La domenica 11 gennaio 1948 per i residenti a Mogadiscio fu una tragedia: 54 italiani civili massacrati e 55 feriti. Molti anche i somali uccisi, 14, tra i quali Hawo Tako, che cercarono di proteggere gli italiani, più 43 feriti.
La Somalia post-coloniale era in attesa di una nuova amministrazione che la preparasse all’indipendenza: un’amministrazione contesa tra inglesi e italiani. QUI LA STORIA
Pubblichiamo la tragica testimonianza di Elvira Maragliano, all’epoca una bambina di 9 anni, trascritta nel 1998 con il contributo della madre Anna, che quella tragica domenica la visse in prima persona.
Sebbene siano trascorsi cinquant’anni e fossi, all’epoca, una bambina di nove anni, serbo tuttora il ricordo di quella tragica Domenica, 11 gennaio 1948. Le settimane precedenti tale data furono caratterizzate da manifestazioni anti e pro Italiani.
Tutto questo avveniva perché era imminente la visita dei rappresentanti delle grandi potenze che avrebbero deciso a quale paese, Inghilterra o Italia, sarebbe stata affidata l’amministrazione fiduciaria, della Somalia. A favore degli Inglesi erano gli appartenenti alla Lega dei Giovani Somali (Somaly Youth League), che la maggior parte di noi Italiani chiamava “quelli del club”.

- Obiettivo dell'esercizio
Trasforma in un elenco il paragrafo del testo sulla strage di Mogadiscio che comincia con «La domenica 11 gennaio 1948», conservandone i fatti principali. Il materiale riportato qui è indipendente dal testo.

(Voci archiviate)

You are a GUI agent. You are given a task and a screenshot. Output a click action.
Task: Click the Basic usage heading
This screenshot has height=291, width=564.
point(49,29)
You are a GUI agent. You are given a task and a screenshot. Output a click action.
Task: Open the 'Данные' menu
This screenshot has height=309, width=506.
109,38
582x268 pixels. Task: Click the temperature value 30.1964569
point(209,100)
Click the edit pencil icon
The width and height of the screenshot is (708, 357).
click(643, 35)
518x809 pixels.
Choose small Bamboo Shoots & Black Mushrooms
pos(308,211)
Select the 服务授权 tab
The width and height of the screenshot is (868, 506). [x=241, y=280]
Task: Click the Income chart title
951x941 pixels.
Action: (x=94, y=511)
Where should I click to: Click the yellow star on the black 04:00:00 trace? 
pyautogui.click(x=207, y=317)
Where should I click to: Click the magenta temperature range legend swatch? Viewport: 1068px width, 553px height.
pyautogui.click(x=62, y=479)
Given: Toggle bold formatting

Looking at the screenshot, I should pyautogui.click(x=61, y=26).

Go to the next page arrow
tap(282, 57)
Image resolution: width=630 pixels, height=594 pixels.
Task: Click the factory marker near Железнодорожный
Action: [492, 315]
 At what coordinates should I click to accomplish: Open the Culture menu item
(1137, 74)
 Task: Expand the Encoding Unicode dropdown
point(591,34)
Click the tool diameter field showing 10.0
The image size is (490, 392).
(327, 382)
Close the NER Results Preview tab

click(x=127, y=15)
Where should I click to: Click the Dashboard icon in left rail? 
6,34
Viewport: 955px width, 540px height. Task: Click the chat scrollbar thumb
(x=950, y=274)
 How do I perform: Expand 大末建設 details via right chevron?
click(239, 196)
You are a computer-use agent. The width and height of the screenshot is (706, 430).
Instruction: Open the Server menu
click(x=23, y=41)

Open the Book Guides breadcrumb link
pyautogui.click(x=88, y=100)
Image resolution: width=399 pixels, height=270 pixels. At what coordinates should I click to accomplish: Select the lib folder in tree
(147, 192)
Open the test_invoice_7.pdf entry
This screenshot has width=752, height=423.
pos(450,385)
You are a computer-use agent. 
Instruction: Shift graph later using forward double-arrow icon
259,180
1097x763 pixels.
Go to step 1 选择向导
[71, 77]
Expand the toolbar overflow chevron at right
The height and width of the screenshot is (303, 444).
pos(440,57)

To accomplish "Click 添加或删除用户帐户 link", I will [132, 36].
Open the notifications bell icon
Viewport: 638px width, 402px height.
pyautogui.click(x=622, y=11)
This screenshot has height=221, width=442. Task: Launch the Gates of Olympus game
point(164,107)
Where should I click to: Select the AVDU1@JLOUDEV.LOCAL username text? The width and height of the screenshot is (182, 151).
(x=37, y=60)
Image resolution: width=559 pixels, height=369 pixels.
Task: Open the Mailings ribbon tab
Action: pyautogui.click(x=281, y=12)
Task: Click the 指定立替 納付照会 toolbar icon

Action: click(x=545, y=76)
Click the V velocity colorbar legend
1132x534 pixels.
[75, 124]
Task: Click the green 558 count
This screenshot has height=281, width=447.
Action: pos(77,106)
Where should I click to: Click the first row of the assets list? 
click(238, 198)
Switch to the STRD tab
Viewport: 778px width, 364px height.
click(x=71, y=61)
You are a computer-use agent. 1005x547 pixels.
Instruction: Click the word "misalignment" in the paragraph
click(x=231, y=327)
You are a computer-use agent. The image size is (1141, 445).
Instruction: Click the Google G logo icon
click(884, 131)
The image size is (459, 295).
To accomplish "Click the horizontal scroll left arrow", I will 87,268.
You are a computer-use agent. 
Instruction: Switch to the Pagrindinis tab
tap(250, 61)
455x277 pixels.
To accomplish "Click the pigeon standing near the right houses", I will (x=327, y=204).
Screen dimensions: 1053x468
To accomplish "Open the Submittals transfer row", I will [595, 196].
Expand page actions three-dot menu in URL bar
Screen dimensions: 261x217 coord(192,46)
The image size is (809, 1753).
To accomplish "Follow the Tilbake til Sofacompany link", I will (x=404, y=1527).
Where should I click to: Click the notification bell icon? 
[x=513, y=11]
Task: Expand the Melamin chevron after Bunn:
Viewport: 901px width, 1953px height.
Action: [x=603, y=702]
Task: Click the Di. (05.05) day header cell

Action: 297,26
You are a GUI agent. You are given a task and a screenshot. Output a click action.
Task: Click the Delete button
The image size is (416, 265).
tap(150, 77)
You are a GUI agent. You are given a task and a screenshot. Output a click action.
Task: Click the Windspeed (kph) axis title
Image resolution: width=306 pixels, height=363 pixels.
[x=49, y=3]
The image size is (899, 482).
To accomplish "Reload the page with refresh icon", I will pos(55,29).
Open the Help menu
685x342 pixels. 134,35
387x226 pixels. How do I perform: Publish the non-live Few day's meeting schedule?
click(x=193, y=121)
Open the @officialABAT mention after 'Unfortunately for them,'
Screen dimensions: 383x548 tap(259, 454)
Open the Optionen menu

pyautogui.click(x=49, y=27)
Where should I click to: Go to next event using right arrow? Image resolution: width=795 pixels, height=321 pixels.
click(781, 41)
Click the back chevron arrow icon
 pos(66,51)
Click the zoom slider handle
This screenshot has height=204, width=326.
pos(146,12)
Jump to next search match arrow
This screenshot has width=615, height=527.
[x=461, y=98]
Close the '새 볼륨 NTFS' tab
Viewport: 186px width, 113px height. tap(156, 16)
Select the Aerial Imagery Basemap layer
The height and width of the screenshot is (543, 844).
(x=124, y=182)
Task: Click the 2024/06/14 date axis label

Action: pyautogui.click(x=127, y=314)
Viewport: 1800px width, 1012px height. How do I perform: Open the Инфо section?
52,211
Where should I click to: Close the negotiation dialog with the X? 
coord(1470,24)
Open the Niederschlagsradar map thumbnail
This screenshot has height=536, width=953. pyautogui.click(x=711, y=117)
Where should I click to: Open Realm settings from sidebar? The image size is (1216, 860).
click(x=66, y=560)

- Risultato del compito
- Domenica 11 gennaio 1948: tragedia per i residenti di Mogadiscio.
- Italiani civili: 54 massacrati e 55 feriti.
- Somali: 14 uccisi, tra cui Hawo Tako, che cercarono di proteggere gli italiani, e 43 feriti.